No dejes de amarme, sé paciente y amable en todo momento. A medida que vaya adquiriendo experiencia, cuando después de mucho tiempo me hayas enseñado lo que es la vida, intentaré devolverte todo lo que me hayas dado. Pienso amarte tierna y apasionadamente. Sé que puedo satisfacerte; de lo contrario, la idea de casarme ni se me pasaría por la cabeza. Tengo miedo, pero soy muy feliz. ¡Qué ganas tengo de que llegue el día de nuestra boda!».

—Ahora ves en qué lío me había metido. En mi oficina, tras leer la carta de mi prometida, me sentí fuerte y tomé la firme resolución de terminar con esta situación. Recuerdo que me levanté de la silla y empecé a dar vueltas por la habitación, orgulloso de saber que me iba a casar con una mujer tan noble.

Entonces me di cuenta de lo débil que había sido. Ya iba siendo hora de cambiar de actitud. Esa noche, a las nueve, tenía la intención de ir a visitar a mi prometida. «Ya estoy bien —me dije convencido—. La belleza de su carácter me ha salvado. Basta de tonterías. Es hora de irme a casa y olvidar a la otra mujer». Esa misma mañana le había dado la tarde libre a mi criado, así que levanté el teléfono para decirle que había cambiado de opinión.

—Entonces me empezaron a entrar dudas. «Tampoco me conviene que el criado esté allí. ¿Qué va a pensar si ve que una desconocida viene a mi casa el día antes de mi boda?». Solté el teléfono y empecé a prepararme para irme a casa. «Si le doy la tarde libre a mi criado es porque no quiero que me oiga hablar con esta otra mujer. Sería una falta de respeto. Tendré que inventarme alguna excusa», me dije convencido.

—La mujer llegó a las siete en punto y, como podrás imaginarte, la hice entrar y me olvidé por completo de la firme resolución que había tomado horas antes.

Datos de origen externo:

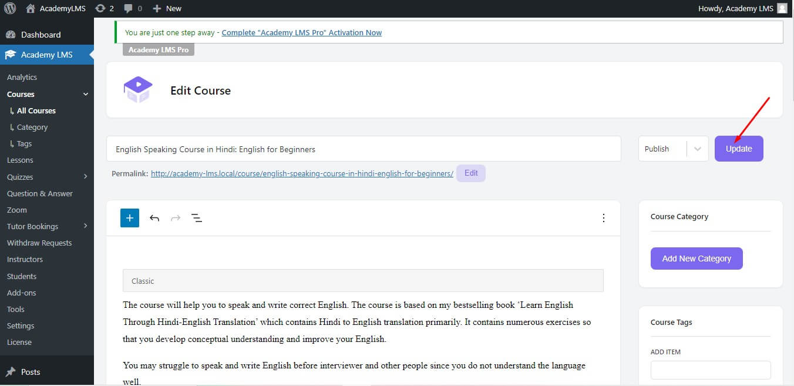Open the Academy LMS Pro activation link

[x=301, y=32]
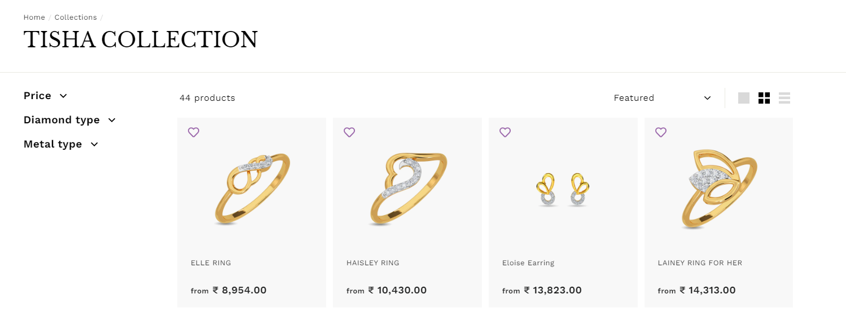View the Eloise Earring product image
This screenshot has height=312, width=846.
[x=563, y=190]
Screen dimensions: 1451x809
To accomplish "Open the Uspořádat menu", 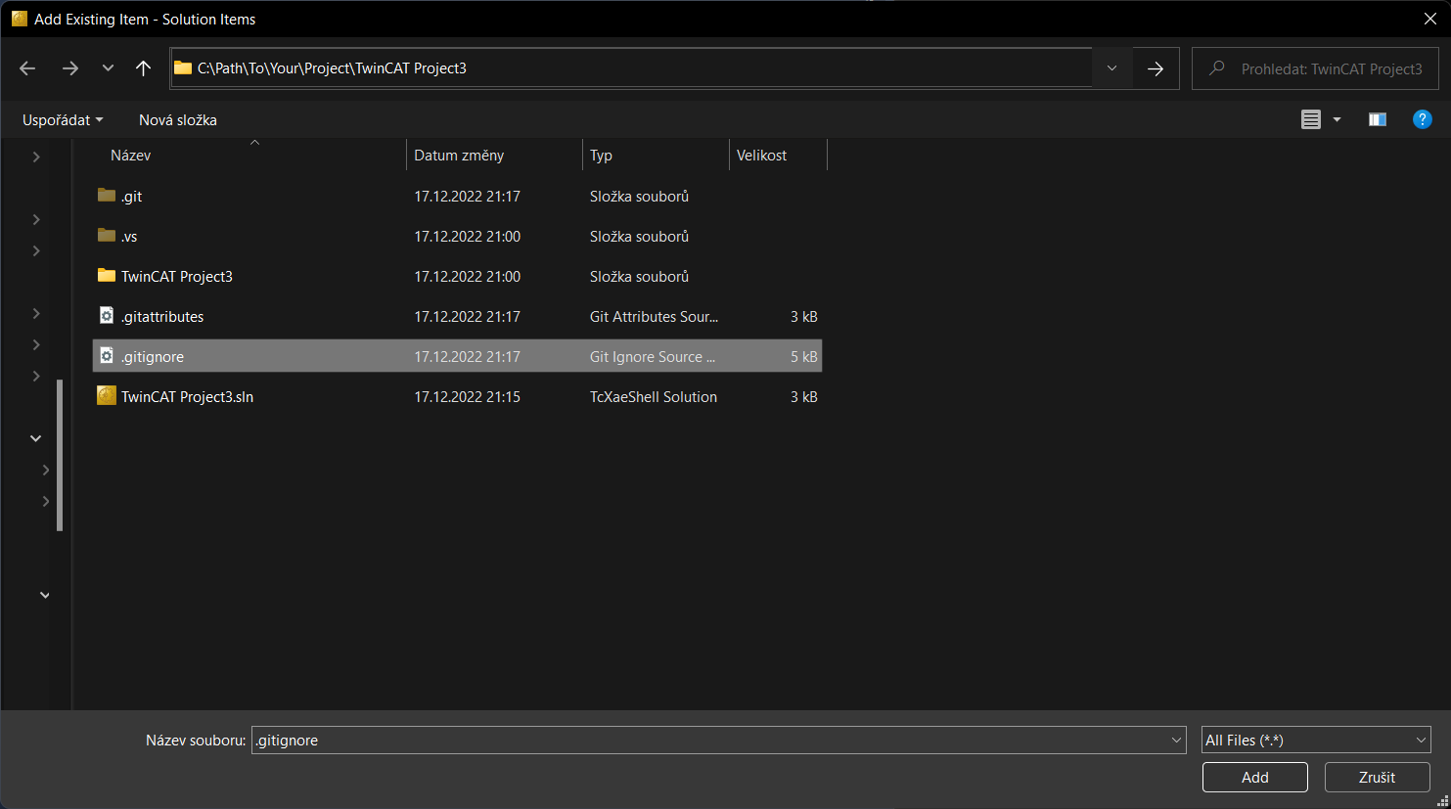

En el fondo, es probable que jamás tuviera otra intención. En mi puerta había un timbre, pero no lo utilizó, prefirió llamar a la puerta con total discreción.

Tengo la sensación de que todo lo que hizo aquella noche fue muy suave y delicado, pero a su vez muy decidido y resuelto. ¿Sabes lo que te quiero decir? Cuando entró yo llevaba media hora de pie, esperando junto a la puerta. Me temblaban las manos como me habían temblado esa misma mañana cuando sus ojos me miraron y cuando intenté dejar torpemente las monedas sobre el mostrador de la tienda. Cuando abrí la puerta, la mujer entró con gran rapidez. La cogí en mis brazos, y nos quedamos de pie en la oscuridad. Ya no me temblaban las manos. Me sentía contento, seguro.

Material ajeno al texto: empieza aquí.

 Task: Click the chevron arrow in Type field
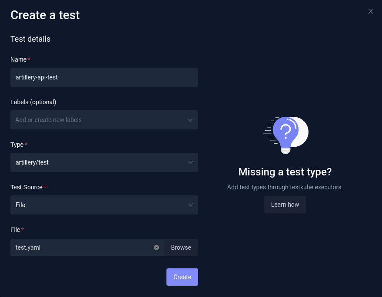(190, 162)
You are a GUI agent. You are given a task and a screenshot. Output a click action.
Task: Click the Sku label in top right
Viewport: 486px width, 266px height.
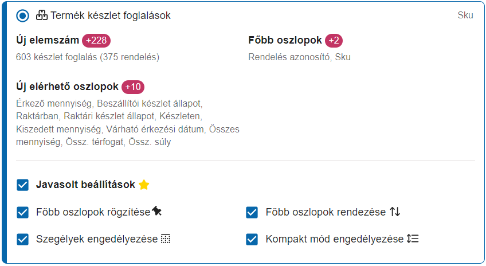465,15
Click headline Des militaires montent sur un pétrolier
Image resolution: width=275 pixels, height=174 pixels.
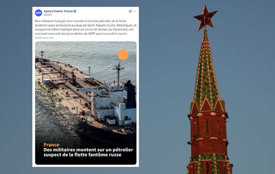(88, 150)
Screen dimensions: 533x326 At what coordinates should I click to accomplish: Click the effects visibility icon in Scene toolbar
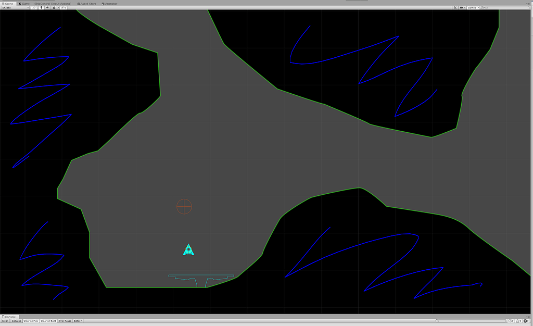click(x=54, y=7)
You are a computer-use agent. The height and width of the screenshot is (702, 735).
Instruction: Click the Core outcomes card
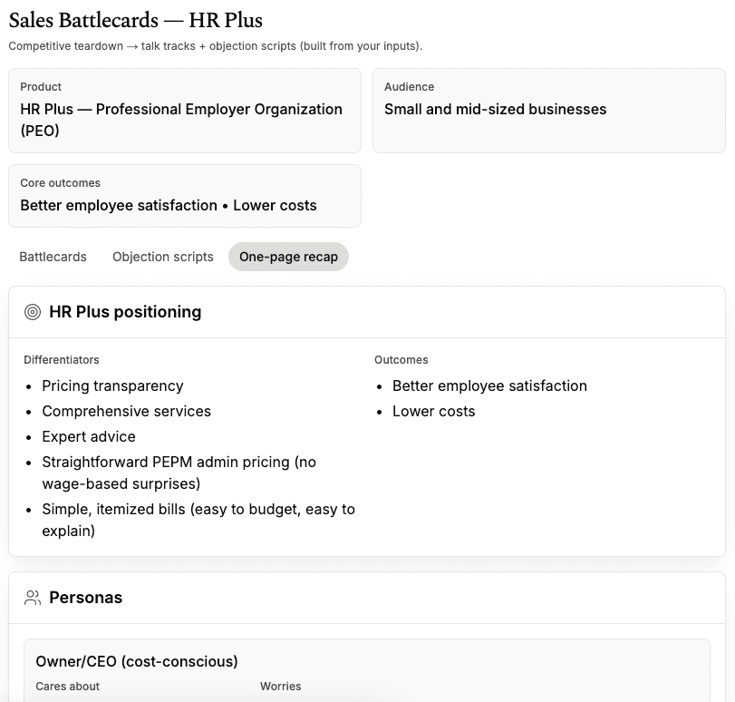point(185,196)
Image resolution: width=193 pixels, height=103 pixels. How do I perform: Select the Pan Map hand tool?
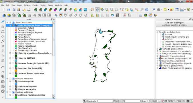pos(97,10)
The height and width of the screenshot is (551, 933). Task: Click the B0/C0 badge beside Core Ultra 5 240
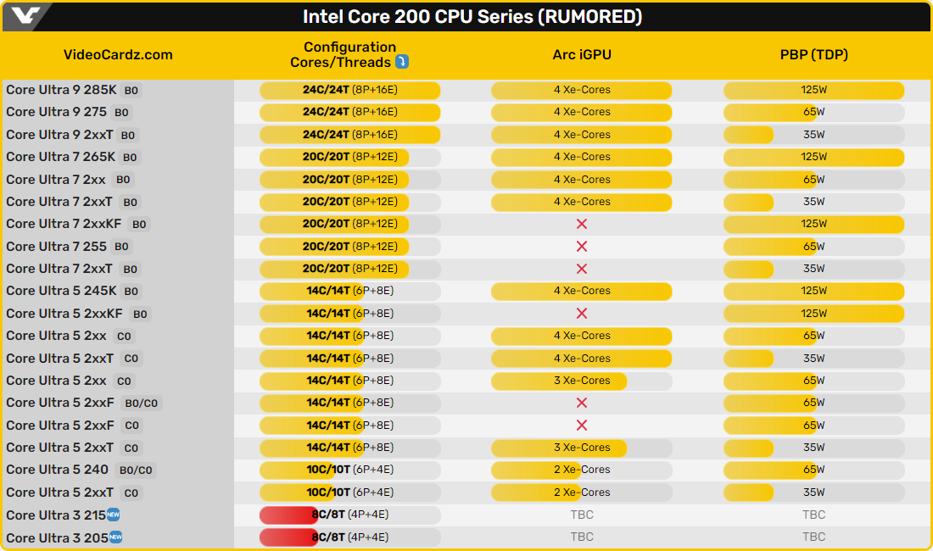click(x=136, y=470)
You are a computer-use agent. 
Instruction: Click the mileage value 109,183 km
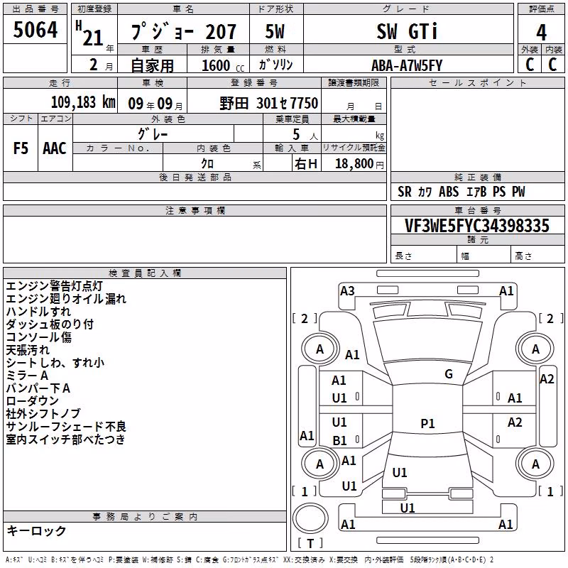coord(83,102)
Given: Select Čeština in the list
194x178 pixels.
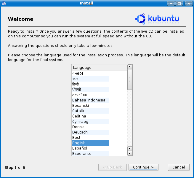Looking at the screenshot, I should (x=79, y=116).
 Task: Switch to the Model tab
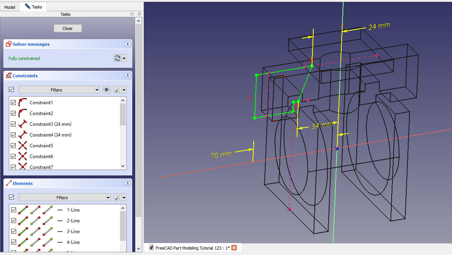pyautogui.click(x=10, y=7)
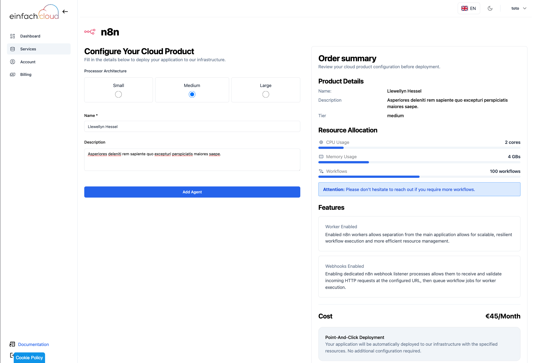The height and width of the screenshot is (363, 533).
Task: Click the einfach.cloud logo
Action: pos(34,12)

—Aunque he intentado no omitir ningún detalle veo que no he hablado demasiado sobre mi esposa. Como habrás podido comprobar, me he centrado más en la otra mujer. Te aseguro que amo a mi mujer, aunque para un hombre tan perspicaz como tú supongo que mis palabras no tienen ningún sentido. Para serte sincero, estoy empezando a arrepentirme de haber iniciado esta conversación. Está claro que doy la impresión de estar enamorado de la mujer del estanquero. Nada más lejos de la realidad. No puedo negar que durante la semana previa a mi boda no había manera de quitármela de la cabeza, pero después de aquel furtivo encuentro en mi apartamento desapareció por completo de mi mente.

—¿Que si es cierto? A ver, estoy haciendo un gran esfuerzo por explicarte lo que me ocurrió aquella semana. Lo que intento decirte es que, desde aquella noche, no he vuelto a pensar en la mujer que vino a mi apartamento. Bueno, para ser sincero, esto no es totalmente cierto. Aquella noche, tal y como me lo había pedido en su carta, me presenté en casa de mi prometida a las nueve. En cierto sentido, y admito que esto no es fácil de explicar, la otra mujer vino conmigo. Lo que te quiero decir es que tenía claro que si algo pasaba entre la mujer del estanquero y yo me vería obligado a anular mi boda. «Conmigo no hay término medio», me dije.

—De hecho, aquella noche fui a visitar a mi prometida con renovadas ilusiones sobre nuestra futura vida en común. Espero no estar haciéndote un lío con todo esto. Si recuerdo bien, hace unos instantes dije que la otra mujer, la mujer del estanquero, me había acompañado. No lo decía en sentido literal.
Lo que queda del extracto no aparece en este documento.